-------- Selected excerpt
The Brewarrina Aboriginal Mission was the oldest institutional-type community in the state that was still managed in 1965. Brewarrina Mission was the first institution formally established by the Aborigines Protection Board as part of its policy to segregate Aboriginal people. Over the years, the Brewarrina Mission was used to house other Aboriginal people from Tibooburra, Angledool, Goodooga and Culgoa to form the reserve which operated between 1886 - 1966 and was one of the longest running reserve stations in NSW. During the reserve period many Aboriginal people died and were buried in the reserve cemetery. The cemetery is no longer used by the community its integrity is held high within the values of the Aboriginal people. The entire site of Brewarrina Mission including its cemetery is a significant place to the many Aboriginal tribes including Ngemba and Murrawarri tribe as a "place of belonging". The place retains its high integrity in its cultural, spiritual, social and historical values to many Aboriginal people across NSW.

Brewarrina Aboriginal Mission Site was listed on the New South Wales State Heritage Register on 21 July 2006 having satisfied the following criteria.

The place is important in demonstrating the course, or pattern, of cultural or natural history in New South Wales.
----------------
* Instructions:
A) Reproduce part of the Brewarrina Mission text word for word, starting at "Brewarrina Aboriginal Mission Site" and ending after "New South Wales.".
B) According to the Brewarrina Mission text, on what date was the site listed on the New South Wales State Heritage Register?
C) Pick up the Brewarrina Mission text after its last sentence and keep writing.
-------- Information supplied
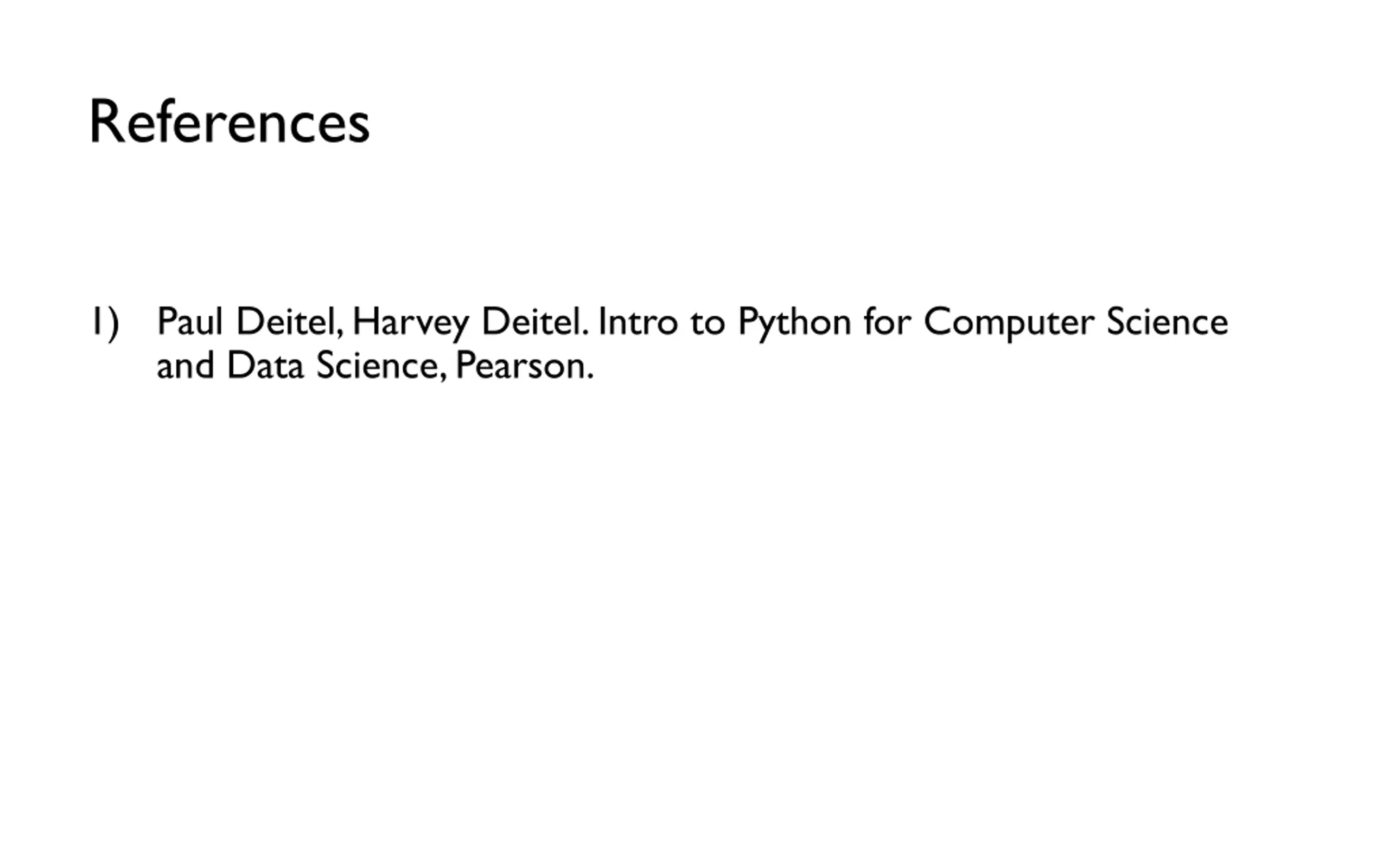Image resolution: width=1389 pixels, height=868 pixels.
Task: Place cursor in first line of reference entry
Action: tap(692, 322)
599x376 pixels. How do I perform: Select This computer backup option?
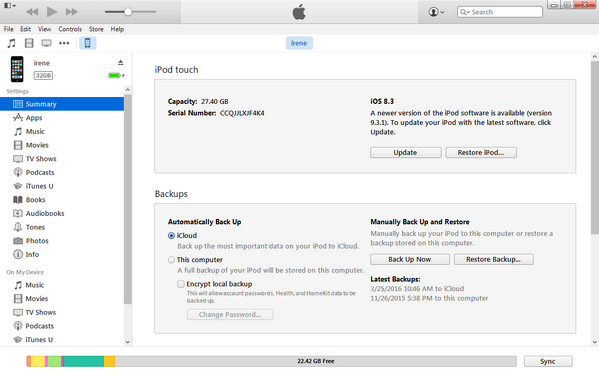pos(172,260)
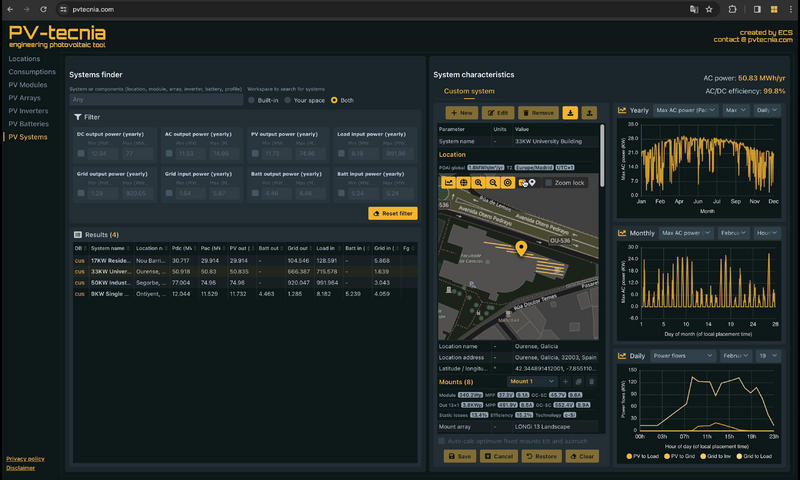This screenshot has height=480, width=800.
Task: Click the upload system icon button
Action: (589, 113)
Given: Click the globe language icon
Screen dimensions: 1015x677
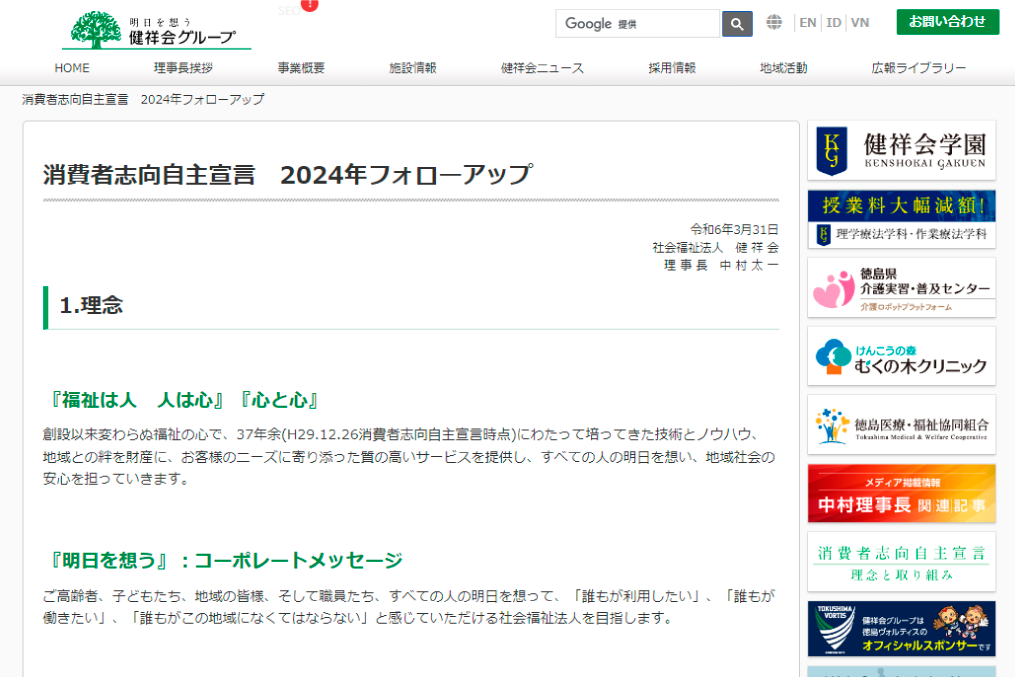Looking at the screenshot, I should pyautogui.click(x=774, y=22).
----------------
-------- Information supplied
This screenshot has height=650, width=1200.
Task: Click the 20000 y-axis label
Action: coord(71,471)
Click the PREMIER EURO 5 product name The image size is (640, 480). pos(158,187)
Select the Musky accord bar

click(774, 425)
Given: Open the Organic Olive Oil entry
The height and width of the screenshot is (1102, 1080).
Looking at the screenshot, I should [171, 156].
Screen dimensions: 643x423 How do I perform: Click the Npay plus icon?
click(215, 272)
----------------
* Responses to the exercise:
A)
Brewarrina Aboriginal Mission Site was listed on the New South Wales State Heritage Register on 21 July 2006 having satisfied the following criteria.

The place is important in demonstrating the course, or pattern, of cultural or natural history in New South Wales.

B) 21 July 2006

C)
The Brewarrina Mission is the oldest institutional type community in the state. It is associated with the significant historical phase as being the first institution formally established by the Aboriginal Protection Board in 1886. While there are no remaining buildings left, the original cemetery remains within the mission site which maintains the continuity of the historical activity of an Aboriginal settlement.

The place has a strong or special association with a person, or group of persons, of importance of cultural or natural history of New South Wales's history.

The site of the Brewarrina mission and the cemetery is evidence of the occupation of Aboriginal people. The station was the oldest institutional-type community in the State that was still managed as such in 1965. Established in 1886, Aboriginal people were relocated 10 miles east of the town on the opposite bank of the Barwon River. The mission is associated with the removal of many Aboriginal people from their "homes" from as far as Tibooburra, Angledool, Walgett, Goodooga and Collenanebri and relocating them to the Brewarrina Mission during the 1930s. The girls' dormitory was also significant as it was utilised by the Aboriginal Protection Board to house young girls who were forcibly removed from their families to be educated in domestic work and then sent out in NSW to work.

The place has strong or special association with a particular community or cultural group in New South Wales for social, cultural or spiritual reasons.

Brewarrina Mission has a strong and special association for many Aboriginal people for its historical, social and cultural values and is a place of belonging to those of the Ngemba and Murwarri tribes. While many Aboriginal people were removed from their traditional home lands and forcibly removed to the Mission, Brewarrina Mission remains an important part to the community's sense of place.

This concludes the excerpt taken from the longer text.